**Instructions to follow:**
Copy the lines below that contain "menu".

**Dataset entries:**
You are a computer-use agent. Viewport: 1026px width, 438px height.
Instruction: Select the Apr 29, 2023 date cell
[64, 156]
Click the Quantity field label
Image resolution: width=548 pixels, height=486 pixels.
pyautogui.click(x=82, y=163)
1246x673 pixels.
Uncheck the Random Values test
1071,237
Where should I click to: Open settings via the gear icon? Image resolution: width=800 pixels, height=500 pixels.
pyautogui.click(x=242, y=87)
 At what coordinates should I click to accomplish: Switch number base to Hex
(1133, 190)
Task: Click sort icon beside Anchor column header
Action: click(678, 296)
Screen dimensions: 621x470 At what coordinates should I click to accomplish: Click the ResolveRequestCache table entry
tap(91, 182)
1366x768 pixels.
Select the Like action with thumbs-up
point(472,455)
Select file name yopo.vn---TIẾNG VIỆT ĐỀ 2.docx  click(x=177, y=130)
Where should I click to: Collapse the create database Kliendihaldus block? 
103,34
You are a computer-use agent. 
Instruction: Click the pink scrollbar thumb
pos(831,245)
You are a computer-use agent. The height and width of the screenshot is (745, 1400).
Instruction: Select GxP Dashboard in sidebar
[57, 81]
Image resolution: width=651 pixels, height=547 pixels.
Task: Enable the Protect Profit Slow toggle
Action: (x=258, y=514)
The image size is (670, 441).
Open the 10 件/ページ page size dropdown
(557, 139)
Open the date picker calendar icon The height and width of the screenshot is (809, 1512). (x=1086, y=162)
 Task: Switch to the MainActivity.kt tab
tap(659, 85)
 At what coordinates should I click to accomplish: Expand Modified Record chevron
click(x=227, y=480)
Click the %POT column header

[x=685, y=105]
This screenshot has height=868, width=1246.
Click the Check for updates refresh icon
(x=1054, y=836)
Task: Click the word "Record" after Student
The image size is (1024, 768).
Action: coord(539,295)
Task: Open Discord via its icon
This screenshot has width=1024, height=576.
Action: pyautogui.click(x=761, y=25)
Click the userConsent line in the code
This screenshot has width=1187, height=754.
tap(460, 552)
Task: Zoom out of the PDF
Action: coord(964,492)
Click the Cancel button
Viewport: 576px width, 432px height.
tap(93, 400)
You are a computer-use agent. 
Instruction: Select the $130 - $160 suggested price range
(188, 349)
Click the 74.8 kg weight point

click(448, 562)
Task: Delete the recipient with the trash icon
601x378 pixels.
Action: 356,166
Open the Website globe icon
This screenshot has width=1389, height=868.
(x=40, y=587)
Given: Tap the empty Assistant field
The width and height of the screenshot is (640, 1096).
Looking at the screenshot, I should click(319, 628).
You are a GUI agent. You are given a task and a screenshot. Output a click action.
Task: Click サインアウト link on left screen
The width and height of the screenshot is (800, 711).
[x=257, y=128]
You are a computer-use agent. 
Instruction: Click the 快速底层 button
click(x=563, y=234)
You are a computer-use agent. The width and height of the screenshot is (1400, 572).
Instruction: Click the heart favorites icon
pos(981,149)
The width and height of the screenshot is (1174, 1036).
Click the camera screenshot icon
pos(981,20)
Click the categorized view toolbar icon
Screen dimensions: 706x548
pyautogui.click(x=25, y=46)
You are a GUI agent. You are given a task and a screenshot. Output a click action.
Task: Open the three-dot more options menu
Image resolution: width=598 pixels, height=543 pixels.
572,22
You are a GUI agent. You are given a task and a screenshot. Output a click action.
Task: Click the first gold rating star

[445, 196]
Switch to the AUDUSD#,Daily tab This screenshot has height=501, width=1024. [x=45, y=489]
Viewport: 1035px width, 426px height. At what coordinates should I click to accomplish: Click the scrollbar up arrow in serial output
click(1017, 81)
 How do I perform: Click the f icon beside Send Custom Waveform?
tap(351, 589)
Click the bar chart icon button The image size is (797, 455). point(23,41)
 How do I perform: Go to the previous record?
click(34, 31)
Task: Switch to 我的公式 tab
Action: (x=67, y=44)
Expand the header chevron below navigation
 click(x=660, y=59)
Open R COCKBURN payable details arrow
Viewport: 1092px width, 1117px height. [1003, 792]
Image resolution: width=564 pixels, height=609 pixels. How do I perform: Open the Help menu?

**Solution to this exercise:**
Task: Open the three-dot more options menu
Image resolution: width=564 pixels, height=609 pixels. How do I perform: Open the Help menu?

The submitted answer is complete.